##### PAGE EXCERPT
This is devastating from a family perspective. Your parent's savings disappear. The inheritance everyone expected vanishes. The resources your parent wanted to leave behind are gone. But it is the Medicaid reality in most states, and understanding it upfront prevents shock later.
For many families, accepting Medicaid for their parent feels like a failure. It should not. Your parent paid taxes their entire working life. They contributed to the system that funds Medicaid. Using a program designed for exactly this situation is not shameful. It is what the program exists for. MACPAC reports that Medicaid covers long-term services and supports for approximately 6 million Americans, the vast majority of whom spent down from middle-class resources over the course of their care needs.
Once your parent is on Medicaid, focus on the quality of care they receive. Medicaid pays the bill, but it does not guarantee quality. Visit the facility regularly. Ask questions. Make sure they are eating, being treated with dignity, and receiving appropriate care. Your involvement as an advocate matters more than the payment source on the invoice.
Frequently Asked Questions
What is the difference between skilled care and custodial care?
Skilled care involves medical treatment, therapy, and nursing oversight ordered by a physician. Medicare covers it for limited periods after a hospital stay. Custodial care is help with daily activities like bathing, dressing, eating, and medication reminders. It does not require medical judgment. Medicare does not cover custodial care at all, which is why Medicaid becomes essential for long-term needs.
How long does Medicare cover skilled nursing facility care?
Medicare covers up to 100 days per benefit period in a skilled nursing facility, but only if your parent was hospitalized for at least three consecutive days first and needs skilled care. CMS data shows that the average covered stay is significantly shorter, around 25-30 days, because Medicare stops paying once a patient is no longer making medical progress.
Does Medicaid cover assisted living or only nursing homes?
##########
INSTRUCTIONS TO FOLLOW:
Rewrite the Medicaid page excerpt from "This is devastating" up to and including "prevents shock later.", putting "assets" in place of "savings".
##### DATA EXTRACT
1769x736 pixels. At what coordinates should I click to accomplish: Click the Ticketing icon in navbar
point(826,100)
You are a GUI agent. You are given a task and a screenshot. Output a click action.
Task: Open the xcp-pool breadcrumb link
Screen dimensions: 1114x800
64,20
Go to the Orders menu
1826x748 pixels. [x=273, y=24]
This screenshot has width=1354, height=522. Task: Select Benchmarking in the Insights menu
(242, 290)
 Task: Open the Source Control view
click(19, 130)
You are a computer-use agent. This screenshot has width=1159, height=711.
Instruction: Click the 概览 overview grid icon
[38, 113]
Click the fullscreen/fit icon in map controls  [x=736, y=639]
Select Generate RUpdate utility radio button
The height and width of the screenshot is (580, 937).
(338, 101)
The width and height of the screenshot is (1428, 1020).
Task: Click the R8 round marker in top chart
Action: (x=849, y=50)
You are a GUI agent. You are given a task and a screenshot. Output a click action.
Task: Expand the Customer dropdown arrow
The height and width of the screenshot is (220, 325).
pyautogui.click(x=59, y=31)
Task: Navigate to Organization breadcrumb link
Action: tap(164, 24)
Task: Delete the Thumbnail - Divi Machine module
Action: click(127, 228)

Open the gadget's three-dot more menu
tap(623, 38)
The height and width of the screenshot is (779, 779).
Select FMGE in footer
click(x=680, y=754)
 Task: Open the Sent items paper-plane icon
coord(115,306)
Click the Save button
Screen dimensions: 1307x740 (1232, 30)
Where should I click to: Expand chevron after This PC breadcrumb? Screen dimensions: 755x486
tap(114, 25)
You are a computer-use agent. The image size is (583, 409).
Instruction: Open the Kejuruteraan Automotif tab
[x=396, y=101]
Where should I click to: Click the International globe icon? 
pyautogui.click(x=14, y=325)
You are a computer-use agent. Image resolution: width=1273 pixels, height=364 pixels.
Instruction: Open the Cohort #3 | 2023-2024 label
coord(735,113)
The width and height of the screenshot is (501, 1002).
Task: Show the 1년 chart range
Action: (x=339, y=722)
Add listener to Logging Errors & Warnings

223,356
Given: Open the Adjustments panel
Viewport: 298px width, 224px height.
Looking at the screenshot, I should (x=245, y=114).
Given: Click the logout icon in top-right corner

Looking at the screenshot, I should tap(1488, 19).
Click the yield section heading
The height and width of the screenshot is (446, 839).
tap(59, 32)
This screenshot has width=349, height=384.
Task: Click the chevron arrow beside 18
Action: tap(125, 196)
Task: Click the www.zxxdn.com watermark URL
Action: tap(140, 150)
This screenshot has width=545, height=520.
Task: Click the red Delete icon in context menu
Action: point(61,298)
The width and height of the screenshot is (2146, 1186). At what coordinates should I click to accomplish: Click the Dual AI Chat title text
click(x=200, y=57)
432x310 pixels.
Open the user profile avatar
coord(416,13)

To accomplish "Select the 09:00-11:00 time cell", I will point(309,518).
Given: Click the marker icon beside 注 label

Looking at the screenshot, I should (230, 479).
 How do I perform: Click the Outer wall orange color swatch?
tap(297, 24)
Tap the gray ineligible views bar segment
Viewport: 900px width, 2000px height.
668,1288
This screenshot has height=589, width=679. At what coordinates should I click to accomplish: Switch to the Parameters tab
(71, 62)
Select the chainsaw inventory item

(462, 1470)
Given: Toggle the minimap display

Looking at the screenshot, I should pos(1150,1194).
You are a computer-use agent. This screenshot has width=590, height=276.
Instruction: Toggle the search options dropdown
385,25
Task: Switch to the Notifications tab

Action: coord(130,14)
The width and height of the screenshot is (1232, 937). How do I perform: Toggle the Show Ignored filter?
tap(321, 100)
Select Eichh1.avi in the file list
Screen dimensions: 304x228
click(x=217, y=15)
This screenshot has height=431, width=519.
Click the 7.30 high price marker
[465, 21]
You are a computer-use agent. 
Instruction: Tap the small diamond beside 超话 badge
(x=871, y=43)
##########
SOLUTION TO THIS EXERCISE:
This is devastating from a family perspective. Your parent's assets disappear. The inheritance everyone expected vanishes. The resources your parent wanted to leave behind are gone. But it is the Medicaid reality in most states, and understanding it upfront prevents shock later.